A prototype is a design pattern that lets you clone objects and add methods and properties to
them. Prototyping is possible in TypeScript whereas JavaScript doesn’t support this feature.

The syntax of TypeScript and JavaScript

Syntax in programming language refers to the set of rules for writing a program. A Typescript
programme consists of functions, modules, statements, variables, and comments. A TypeScript file is saved with the extension .ts or .tsx. In JavaScript, all statements are written inside of a script tag. The browser program interprets and executes all the text is within these tags like a script. JavaScript files are saved with the extension .js.

How about Annotations?

Annotations are structural elements that contain meta-information in the source code of the
programme. It can be used for different purposes like documentation, hints, error avoidance and
also for compiler control. While using TypeScript, it is strongly suggested that the code should be annotated persistently to get the most out of TypeScript Features. Annotations are usually not required in JavaScript.

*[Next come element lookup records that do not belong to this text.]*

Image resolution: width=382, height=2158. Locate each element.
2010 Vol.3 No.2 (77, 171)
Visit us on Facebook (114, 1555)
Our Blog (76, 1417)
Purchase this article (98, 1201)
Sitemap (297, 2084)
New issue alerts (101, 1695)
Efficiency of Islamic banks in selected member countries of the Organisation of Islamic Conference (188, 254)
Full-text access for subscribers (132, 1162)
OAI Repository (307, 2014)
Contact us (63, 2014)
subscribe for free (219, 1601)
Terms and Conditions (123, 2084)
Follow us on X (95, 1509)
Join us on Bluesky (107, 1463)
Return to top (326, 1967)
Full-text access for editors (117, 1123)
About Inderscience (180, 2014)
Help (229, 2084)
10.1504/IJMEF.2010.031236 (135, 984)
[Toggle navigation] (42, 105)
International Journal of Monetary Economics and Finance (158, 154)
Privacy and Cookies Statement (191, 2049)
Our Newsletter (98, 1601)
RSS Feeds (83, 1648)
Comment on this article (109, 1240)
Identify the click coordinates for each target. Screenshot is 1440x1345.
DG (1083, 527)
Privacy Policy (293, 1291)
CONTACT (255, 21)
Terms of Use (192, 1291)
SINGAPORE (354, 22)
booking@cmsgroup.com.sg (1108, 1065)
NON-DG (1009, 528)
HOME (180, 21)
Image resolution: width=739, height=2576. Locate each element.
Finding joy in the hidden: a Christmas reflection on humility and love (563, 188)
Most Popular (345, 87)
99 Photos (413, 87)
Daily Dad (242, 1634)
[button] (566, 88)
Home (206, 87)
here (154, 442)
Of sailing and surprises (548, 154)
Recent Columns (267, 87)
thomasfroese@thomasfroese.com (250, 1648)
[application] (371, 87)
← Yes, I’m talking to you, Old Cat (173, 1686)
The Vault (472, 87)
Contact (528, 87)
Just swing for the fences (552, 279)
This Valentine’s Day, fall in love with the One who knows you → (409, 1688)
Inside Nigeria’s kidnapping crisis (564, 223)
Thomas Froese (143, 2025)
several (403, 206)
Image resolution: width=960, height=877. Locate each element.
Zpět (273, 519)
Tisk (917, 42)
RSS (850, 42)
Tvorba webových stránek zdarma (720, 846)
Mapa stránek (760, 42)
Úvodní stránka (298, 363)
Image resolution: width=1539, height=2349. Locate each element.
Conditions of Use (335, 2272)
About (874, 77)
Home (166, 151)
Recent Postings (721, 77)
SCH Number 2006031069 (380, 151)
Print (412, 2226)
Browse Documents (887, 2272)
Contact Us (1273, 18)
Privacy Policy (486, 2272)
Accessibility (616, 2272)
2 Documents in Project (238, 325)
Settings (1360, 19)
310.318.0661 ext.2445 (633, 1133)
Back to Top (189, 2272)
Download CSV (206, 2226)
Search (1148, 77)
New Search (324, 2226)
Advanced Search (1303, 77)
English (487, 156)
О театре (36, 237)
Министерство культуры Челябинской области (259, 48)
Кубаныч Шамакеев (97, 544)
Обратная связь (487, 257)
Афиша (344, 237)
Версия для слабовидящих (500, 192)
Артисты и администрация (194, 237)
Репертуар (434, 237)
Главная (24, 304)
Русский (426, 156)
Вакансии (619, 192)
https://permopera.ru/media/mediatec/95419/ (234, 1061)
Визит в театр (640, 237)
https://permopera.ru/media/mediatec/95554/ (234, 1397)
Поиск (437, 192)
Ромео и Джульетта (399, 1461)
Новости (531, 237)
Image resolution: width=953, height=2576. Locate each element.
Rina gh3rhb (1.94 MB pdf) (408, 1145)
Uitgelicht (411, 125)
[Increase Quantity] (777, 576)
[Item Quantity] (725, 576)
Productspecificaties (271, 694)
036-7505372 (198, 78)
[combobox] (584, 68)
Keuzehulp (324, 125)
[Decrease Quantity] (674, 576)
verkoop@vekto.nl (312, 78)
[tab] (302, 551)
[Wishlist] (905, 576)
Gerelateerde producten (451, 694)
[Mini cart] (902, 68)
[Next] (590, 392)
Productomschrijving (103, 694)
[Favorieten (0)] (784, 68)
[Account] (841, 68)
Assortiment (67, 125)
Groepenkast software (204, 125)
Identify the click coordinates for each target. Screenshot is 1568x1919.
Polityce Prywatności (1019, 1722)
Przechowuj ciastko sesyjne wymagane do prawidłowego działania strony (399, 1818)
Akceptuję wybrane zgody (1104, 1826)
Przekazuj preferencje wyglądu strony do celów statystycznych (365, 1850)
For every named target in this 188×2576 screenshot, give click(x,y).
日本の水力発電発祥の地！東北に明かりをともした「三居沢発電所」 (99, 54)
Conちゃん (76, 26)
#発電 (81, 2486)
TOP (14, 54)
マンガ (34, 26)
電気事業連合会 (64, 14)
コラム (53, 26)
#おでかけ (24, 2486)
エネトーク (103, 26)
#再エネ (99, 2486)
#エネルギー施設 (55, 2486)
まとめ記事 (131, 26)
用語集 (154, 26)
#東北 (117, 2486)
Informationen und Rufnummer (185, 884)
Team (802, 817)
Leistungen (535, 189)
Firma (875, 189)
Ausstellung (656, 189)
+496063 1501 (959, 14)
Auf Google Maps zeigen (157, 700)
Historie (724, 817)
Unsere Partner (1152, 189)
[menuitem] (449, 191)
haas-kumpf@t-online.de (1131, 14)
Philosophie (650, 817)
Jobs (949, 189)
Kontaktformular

Which one is better based on performance, TypeScript or JavaScript?

Grading TypeScript and JavaScript in terms of performance is subjective as both languages are built with their benefits and limitations. Some of the performance differences that are worth noting are:


  • Takes time to compile the code.
  • Easy to debug and early detection of errors is possible
  • Allows better development time tool support


  • Faster when it comes to coding for application
  • Developers will not need to wait for the page to reload as it references the code immediately
  • A single error in a JavaScript file can stop the rendering of the entire code on the website

Even with all the added functionalities and benefits TypeScript offers, it can not replace JavaScript in the web development industry. JavaScript remains as one of the most preferred client-side scripting languages up to this date. When you are working on a small scale project with limited man-power, JavaScript is a great option for you.

If your team is equipped with expertise and can handle complex projects, going for TypeScript is a perfect choice. TypeScript developers are paid an average salary of $148,000 per year whereas JS developers are paid around $110,000 per year. By the end of the day, whether you choose JavaScript or TypeScript for the client-side scripting is completely based on your requirements.